2 Normal termination and planned termination are regarded audit events. Forced termination and abnormal termination are not regarded as audit events. To audit forced termination or abnormal termination, use the messages output by HiRDB or the OS.
The following termination commands are not audited:
  • pdstop -f
  • pdstop -f -q
  • pdstop -f -x host-name
  • pdstop -f -u unit-identifier
  • pdstop -f -s server-name
  • pdstop -f -u unit-identifier -s server-name
  • pdstop -z
  • pdstop -z -q
  • pdstop -z -c
  • pdstop -z -s server-name
3 Creation of an audit trail file is not regarded as an audit event. To audit creation of audit trail files, use the OS's audit facility.
4 An output trail is also output when the database definition utility (pddef command) or the interactive SQL execution utility (pdsql command) is executed.
5 An audit trail is output when an audit trail is to be collected because the pdaudbegin command is executed, or when HiRDB is started.
6 An audit trail is output when HiRDB is terminated normally or by a planned termination when the pdaudend command is executed or an audit trail is collected.
7 If the event-target object in a privilege control event, object definition event, object operation event, or utility operation event is an audit trail table, a view table that uses an audit trail as the base table, or a list that uses an audit trail as the base table, an audit trail is output unconditionally when the event terminates.

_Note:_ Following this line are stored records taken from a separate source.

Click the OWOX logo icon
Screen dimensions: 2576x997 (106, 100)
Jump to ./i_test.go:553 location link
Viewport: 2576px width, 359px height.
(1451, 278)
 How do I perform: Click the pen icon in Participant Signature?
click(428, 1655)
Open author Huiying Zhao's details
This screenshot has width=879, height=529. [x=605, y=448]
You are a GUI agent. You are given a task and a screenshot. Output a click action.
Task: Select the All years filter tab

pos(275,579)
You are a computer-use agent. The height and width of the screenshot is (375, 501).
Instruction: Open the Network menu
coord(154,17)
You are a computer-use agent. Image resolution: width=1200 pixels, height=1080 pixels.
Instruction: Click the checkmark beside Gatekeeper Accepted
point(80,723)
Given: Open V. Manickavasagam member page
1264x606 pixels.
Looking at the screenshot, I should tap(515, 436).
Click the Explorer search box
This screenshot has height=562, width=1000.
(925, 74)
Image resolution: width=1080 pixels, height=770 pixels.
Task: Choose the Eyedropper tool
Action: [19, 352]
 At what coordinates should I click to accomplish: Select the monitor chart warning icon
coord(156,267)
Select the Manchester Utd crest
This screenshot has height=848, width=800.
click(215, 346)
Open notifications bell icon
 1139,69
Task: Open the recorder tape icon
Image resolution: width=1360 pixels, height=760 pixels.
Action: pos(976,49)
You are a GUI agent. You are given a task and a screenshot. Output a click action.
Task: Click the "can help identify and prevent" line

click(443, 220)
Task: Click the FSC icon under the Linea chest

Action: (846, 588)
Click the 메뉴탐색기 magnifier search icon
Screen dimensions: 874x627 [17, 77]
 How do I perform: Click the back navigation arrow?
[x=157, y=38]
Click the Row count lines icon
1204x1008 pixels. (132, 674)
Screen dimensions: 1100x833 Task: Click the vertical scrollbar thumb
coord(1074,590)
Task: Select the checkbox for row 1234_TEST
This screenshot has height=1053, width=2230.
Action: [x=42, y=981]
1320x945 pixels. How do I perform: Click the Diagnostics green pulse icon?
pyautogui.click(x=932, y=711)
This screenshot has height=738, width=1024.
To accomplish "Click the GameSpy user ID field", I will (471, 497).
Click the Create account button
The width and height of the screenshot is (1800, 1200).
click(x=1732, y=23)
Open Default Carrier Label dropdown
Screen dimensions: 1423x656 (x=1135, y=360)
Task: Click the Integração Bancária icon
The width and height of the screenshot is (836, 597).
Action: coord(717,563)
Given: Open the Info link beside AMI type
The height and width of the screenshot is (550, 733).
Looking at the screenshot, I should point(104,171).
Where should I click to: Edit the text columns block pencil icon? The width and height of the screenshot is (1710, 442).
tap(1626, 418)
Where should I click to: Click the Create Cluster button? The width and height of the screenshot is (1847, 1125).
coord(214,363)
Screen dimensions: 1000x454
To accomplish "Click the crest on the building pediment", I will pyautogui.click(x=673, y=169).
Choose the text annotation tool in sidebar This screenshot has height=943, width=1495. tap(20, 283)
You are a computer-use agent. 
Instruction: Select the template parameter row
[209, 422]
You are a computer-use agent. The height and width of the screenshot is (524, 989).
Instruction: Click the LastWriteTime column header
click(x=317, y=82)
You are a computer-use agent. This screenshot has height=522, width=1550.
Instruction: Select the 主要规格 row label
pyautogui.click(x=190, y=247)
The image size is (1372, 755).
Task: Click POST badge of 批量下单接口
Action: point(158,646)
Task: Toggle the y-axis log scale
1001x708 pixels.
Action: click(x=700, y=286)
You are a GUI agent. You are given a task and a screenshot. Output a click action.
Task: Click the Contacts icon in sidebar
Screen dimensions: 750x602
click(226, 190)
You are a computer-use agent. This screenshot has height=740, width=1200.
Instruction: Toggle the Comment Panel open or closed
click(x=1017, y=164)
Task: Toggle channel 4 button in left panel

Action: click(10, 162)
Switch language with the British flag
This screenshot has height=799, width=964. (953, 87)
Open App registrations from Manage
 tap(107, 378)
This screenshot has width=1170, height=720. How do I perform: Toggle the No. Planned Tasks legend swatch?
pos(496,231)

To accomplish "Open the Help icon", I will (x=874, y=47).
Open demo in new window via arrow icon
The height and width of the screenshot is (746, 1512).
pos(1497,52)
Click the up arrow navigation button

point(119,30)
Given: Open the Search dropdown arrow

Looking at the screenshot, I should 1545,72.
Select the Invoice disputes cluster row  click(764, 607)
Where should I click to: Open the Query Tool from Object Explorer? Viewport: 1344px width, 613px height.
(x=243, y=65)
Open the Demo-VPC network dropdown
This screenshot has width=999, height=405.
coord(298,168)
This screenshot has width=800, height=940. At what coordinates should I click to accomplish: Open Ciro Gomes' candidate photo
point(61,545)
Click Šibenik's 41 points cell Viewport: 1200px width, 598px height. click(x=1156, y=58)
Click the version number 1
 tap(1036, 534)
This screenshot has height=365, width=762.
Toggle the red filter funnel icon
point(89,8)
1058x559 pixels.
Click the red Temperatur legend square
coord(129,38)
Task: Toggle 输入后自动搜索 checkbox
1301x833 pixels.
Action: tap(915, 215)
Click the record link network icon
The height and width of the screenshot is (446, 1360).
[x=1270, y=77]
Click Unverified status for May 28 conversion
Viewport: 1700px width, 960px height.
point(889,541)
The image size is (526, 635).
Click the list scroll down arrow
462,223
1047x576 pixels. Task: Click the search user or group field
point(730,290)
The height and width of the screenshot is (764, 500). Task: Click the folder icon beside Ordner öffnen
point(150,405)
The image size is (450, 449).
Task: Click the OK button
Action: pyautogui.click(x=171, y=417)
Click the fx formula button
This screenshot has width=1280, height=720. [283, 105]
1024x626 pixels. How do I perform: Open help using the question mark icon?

You can select whether to output an audit trail during privilege checking. However, because the database load utility (pdload command) executed for an audit trail table is included as an auditor security event, the audit trail at event termination and during privilege checking is output unconditionally.
8 When the database reorganization utility (pdrorg command) is used to reload a dictionary table, an audit trail is output unconditionally.